The rise of online sales has “profound implications” for retailers, manufacturers and consumers, says the Online Bakery: Browsing for Bread report by analysts Rabobank, which expects online grocery to account for between 20% and 25% of grocery sales in Western Europe by 2030.
“Whether producing branded or private label, fresh, frozen, or long-life bakery products, sooner or later producers will have to learn the ropes of selling online,” states the report.
And it adds that those manufacturers who do not acquire such skills run the risk of losing sales, or even supply contracts.
Closer collaboration between bakers and retailers
To deliver a fresher product to consumers, closer collaboration between bakers and retailers will be key, according to Rabobank.
While bakers face additional costs for delivering small amounts of product to dedicated online fulfilment centers – also known as dark stores – these costs are set to fall as online grocery sales increase and bring with them an increase in drop sizes.
Rabobank also suggests time-stamping a freshness guarantee on products could help to reassure shoppers, and that online grocers may set up bake-off facilities or bakery lines in order to help mitigate consumer concerns over freshness.
Analsysts said they know at least one industrial bakery that has started to produce fresh baked goods in the proximity of a distribution center of an online retailer, and almost exclusively for that retailer.
Importance of getting logistics right
"Getting the logistics right is very important for online delivery, especially for fresh," Rabobank global strategist for consumer goods Cyrille Filott told BakeryandSnacks. "So proximity to the distribution center is key.

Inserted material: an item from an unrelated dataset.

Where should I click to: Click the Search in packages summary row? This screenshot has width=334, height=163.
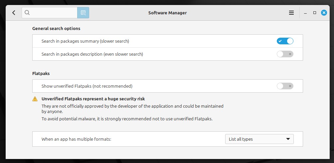[168, 41]
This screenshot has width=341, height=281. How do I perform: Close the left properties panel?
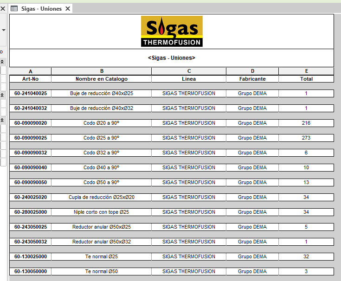tap(2, 8)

Bakeries need to be flexible and be able, in time, to produce to order."
The industry must also be aware of the need for shipping-proof packaging, says the report, which points out that options may include reusable bags and one-way insulated boxes.
And businesses will need to develop approaches tailored to different markets, suggests Rabobank. In France, where online retail is predominantly click’n’collect, several retailers are piloting pick-up windows where shoppers can collect freshly baked bread ordered online. In The NetherIands, where consumers often put fresh bread in the freezer for later consumption, a Dutch online grocer is offering frozen freshly baked bread.

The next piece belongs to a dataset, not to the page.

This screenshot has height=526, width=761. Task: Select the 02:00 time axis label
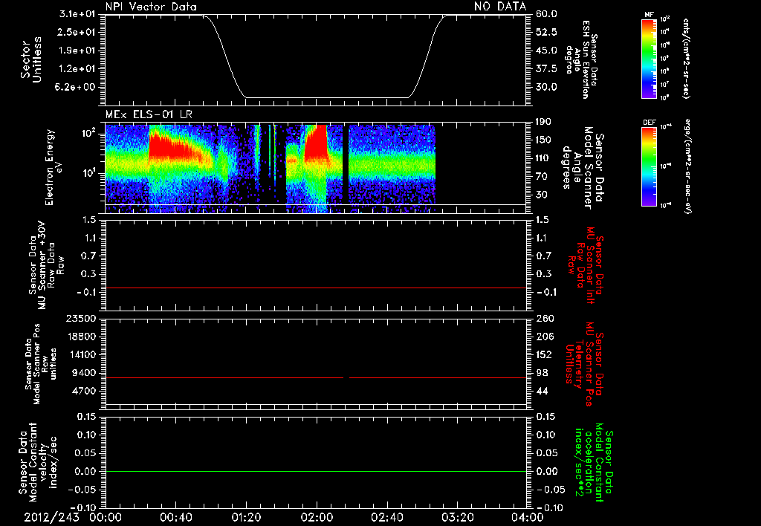point(317,517)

US online market is growing fast
And while online retailing is only at the beginning of its life-cycle in the US - with a 1% market share in grocery - it is growing very fast, said Filott.
"There is money behind the growth - Walmart has committed several billions of dollars to roll out online grocery shopping," he added. "Now is the time for US bakeries to get involved."

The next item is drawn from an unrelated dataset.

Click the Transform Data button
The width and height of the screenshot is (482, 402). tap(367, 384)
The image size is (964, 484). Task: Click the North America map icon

Rabobank said that, while private label dominated many European markets, branded products are more important in the US, and producers of branded baked goods need to make sure their assortment and packaging is right for online sales.
And US bakers may need to rethink their distribution processes.
"Many US bakery companies still use direct store distribution, which works fine for click-and-collect orders that are picked up at a store, but orders that are delivered to homes and offices may come from a distribution center which needs to be supplied differently," said Filott.
Pictures and product descriptions
In order to help shoppers find products online, manufacturers should invest in product pictures and the right product descriptions, says the report, and need to understand how a retailer’s online product classification system works.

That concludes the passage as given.